> _Estratto del documento_
───
Cass. pen. Sez. V, Sent., (ud. 25-11-2010) 05-04-2011, n. 13632 Detenzione abusiva e omessa denuncia

Sentenza scelta dal dott. Domenico Cirasole direttore del sito giuridico http://www.gadit.it/

o Carlo e Scarfò Rosario che hanno chiesto l’accoglimento dei motivi di ricorso.
Svolgimento del processo

Con sentenza in data 28/9/09 la Corte di Assise di Appello di Reggio Calabria – a seguito di rinvio disposto da questa Corte, con sentenza del 10-1-2007, confermava la sentenza emessa dalla Corte di Assise di Reggio Calabria in data 29-11-2007, che dichiarava la responsabilità di T.R. per i reati ascrittigli ai sensi dell’art. 110 c.p., art. 416 bis c.p., commi 1, 2, 3 e 4 (per partecipazione all’organizzazione mafiosa detta "ndrangheta", contigua alla cosca Cordi) e artt. 110 e 575 c.p., art. 577 c.p., comma 1, n. 3 e L. n. 203 del 1991, art. 7 con reati connessi inerenti a violazione della L. n. 497 del 1974, e contravvenzione di cui all’art. 697 c.p. commessi con l’aggravante di cui alla L. n. 203 del 1991, art. 7, in Sant’Ilario dello Jonio, in data 2-6-2000, per avere l’imputato causato la morte di M.F. cl. (OMISSIS), e tentato di uccidere altri due soggetti menzionati in rubrica ( B. F., cl. (OMISSIS) e B.G., cl. (OMISSIS)).

Avverso tale sentenza proponeva ricorso per cassazione il difensore dell’imputato, deducendo, con il primo motivo, la mancanza, contraddittorietà ed illogicità della motivazione, ai sensi dell’art. 606 c.p.p., lett. e) – per avere la Corte disatteso i criteri di valutazione delle prove sanciti dall’art. 192 c.p.p. nel formulare il giudizio di colpevolezza a carico del T..
───
> _Record archiviati_
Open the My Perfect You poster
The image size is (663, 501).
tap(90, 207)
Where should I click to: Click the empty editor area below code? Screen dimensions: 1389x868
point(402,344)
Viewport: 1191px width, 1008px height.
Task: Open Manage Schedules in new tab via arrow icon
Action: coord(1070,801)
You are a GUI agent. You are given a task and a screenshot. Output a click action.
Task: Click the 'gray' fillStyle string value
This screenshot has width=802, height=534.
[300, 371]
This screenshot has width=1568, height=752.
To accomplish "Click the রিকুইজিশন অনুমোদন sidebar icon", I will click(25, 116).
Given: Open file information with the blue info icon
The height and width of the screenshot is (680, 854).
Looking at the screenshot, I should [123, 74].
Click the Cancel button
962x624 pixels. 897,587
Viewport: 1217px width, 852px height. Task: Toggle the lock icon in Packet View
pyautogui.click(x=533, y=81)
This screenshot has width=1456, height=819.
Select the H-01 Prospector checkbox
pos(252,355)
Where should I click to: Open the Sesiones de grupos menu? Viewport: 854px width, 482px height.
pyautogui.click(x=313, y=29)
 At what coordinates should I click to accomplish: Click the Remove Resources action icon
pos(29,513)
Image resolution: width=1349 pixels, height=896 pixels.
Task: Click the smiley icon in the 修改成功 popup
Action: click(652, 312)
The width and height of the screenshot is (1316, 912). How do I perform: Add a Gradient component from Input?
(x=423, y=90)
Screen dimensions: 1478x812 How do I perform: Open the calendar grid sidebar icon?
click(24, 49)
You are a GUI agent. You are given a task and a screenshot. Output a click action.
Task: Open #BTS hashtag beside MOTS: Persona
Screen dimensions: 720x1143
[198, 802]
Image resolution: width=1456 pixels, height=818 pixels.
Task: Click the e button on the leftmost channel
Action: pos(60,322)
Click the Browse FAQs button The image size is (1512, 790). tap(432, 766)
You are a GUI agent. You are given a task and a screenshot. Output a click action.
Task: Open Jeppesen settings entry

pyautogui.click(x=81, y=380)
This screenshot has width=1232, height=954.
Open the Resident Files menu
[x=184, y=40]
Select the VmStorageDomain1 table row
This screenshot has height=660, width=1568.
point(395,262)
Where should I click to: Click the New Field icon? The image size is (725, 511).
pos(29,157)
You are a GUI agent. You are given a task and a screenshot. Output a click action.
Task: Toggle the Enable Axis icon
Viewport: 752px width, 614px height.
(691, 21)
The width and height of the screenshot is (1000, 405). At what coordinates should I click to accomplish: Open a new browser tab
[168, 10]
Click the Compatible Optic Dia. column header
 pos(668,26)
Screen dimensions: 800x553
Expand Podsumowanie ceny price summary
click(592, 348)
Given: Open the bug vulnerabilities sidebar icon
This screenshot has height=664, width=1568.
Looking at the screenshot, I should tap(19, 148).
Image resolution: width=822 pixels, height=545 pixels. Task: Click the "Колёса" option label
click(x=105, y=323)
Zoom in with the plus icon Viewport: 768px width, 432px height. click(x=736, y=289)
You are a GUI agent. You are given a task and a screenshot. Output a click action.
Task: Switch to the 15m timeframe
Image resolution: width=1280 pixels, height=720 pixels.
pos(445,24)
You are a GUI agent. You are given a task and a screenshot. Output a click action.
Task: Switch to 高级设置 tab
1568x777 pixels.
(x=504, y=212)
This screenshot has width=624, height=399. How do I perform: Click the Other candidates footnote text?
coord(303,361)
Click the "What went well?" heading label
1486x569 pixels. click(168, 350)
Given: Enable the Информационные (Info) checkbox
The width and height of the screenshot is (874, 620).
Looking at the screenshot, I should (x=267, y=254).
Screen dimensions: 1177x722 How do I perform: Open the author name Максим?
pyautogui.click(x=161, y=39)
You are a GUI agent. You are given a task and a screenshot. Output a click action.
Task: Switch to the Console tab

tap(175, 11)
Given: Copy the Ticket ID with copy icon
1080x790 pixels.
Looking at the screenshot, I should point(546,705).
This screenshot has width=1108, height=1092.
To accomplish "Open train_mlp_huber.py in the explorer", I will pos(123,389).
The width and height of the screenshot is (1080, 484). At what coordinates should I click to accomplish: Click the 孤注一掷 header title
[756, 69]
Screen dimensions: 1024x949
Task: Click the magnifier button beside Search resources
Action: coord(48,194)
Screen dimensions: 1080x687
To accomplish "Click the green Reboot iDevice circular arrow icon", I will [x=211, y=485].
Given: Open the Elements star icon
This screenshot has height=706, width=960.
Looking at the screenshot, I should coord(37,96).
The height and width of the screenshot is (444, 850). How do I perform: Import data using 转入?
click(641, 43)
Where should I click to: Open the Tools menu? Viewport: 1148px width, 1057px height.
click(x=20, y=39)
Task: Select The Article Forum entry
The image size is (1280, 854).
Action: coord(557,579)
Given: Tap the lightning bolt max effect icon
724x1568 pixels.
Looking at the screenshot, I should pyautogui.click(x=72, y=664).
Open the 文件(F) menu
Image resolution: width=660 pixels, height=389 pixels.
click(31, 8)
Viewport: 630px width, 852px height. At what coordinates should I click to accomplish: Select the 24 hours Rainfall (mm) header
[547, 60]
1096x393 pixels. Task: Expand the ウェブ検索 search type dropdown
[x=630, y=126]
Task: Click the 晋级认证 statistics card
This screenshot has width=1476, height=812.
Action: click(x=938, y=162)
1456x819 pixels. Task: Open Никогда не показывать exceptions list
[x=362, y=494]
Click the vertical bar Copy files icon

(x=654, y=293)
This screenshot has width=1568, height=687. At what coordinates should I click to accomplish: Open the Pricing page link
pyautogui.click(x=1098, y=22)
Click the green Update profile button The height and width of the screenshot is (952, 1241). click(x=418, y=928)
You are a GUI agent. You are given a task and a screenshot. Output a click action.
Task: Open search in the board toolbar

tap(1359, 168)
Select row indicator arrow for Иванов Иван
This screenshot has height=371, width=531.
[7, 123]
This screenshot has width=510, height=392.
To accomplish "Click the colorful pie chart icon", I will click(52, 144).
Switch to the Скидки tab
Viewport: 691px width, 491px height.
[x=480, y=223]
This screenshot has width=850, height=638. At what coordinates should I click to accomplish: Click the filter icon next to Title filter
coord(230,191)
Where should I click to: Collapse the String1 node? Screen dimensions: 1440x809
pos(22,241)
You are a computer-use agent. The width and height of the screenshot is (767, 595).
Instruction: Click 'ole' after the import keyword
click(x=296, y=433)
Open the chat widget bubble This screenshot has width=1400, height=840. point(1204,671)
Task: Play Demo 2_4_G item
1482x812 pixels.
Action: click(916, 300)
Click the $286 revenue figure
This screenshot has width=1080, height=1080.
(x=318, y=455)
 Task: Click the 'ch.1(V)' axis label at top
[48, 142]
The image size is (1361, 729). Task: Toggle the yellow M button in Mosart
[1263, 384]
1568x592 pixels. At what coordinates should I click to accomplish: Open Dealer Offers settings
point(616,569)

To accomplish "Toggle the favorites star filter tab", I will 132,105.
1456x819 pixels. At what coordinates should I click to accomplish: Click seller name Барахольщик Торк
───
> _Compiti da svolgere_
**A.** Riproduci il brano della sentenza che comincia con "Avverso tale sentenza" e prosegue fino a "carico del T..".
**B.** Per ciascuna affermazione, indica se concorda con la sentenza, rispondendo sì o no e citando le parole decisive: (i) la Corte di Assise di Appello di Reggio Calabria confermò la sentenza di primo grado; (ii) i fatti contestati sarebbero avvenuti a Reggio Calabria; (iii) il ricorso per cassazione fu proposto dal pubblico ministero.
**C.** Continua la sentenza della Cassazione dopo l'ultima frase riportata.
I record non hanno alcun legame con la sentenza.

> _Risposte per compito_
**A.**
Avverso tale sentenza proponeva ricorso per cassazione il difensore dell’imputato, deducendo, con il primo motivo, la mancanza, contraddittorietà ed illogicità della motivazione, ai sensi dell’art. 606 c.p.p., lett. e) – per avere la Corte disatteso i criteri di valutazione delle prove sanciti dall’art. 192 c.p.p. nel formulare il giudizio di colpevolezza a carico del T..

**B.**
(i) Sì: "confermava la sentenza emessa dalla Corte di Assise di Reggio Calabria in data 29-11-2007".
(ii) No: "in Sant’Ilario dello Jonio, in data 2-6-2000".
(iii) No: "proponeva ricorso per cassazione il difensore dell’imputato".

**C.**
A riguardo, dopo aver richiamato la giurisprudenza in materia di prova indiziaria, il ricorrente rilevava che nella specie, così come sottolineato nell’atto di appello, mancavano elementi certi dai quali poter desumere la responsabilità dell’imputato, sia per l’omicidio, che per il tentato omicidio.

Gli elementi di prova si erano in particolare desunti da intercettazioni ambientali, e relative trascrizioni, nonchè da annotazione formulata dai Carabinieri di Agnana Calabra.

-1- Quanto alle intercettazioni la difesa rilevava che era stata attribuita valenza probatoria ad intercettazione ambientale eseguita nell’autovettura Fiat Brava pochi istanti dopo l’esecuzione dell’omicidio nel corso della quale si era desunto che tale " R." era uno degli esecutori dell’azione delittuosa.

Tale circostanza tuttavia era stata oggetto di perizia collegiale, che era stata disposta in dibattimento, dalla quale, non si era desunta la prova della presenza del T.. La difesa censurava pertanto la sentenza di appello e quella di primo grado, ove il Giudice, pur avendo rilevato l’incertezza del riferimento al T. in tale intercettazione, aveva tuttavia ritenuto che esistessero altri riferimenti al predetto imputato, idonei a rendere certa l’individuazione del soggetto menzionato (citando fl. 13 della sentenza di primo grado). (v. fl. 6 del primo motivo di ricorso).

Diversamente la difesa riteneva del tutto "irrilevante" ai fini probatori, la esistenza di tali elementi indiziari a carico dell’imputato tratti da altri dati processuali, poichè da tali conversazioni non si desumeva alcun riferimento al delitto di omicidio. – Parimenti il ricorrente rilevava che, in modo puramente apodittico, la Corte aveva attribuito valore a intercettazioni telefoniche, dai cui tabulati era emersa una trasferta di tale D.D. a (OMISSIS), ritenendo che avesse partecipato a tale trasferta l’imputato, non essendo egli unico soggetto che abitava nella città di (OMISSIS).

– Dunque si era in presenza, ad avviso della difesa, di elementi di assoluta incertezza, che non consentivano di pervenire al giudizio di responsabilità del ricorrente.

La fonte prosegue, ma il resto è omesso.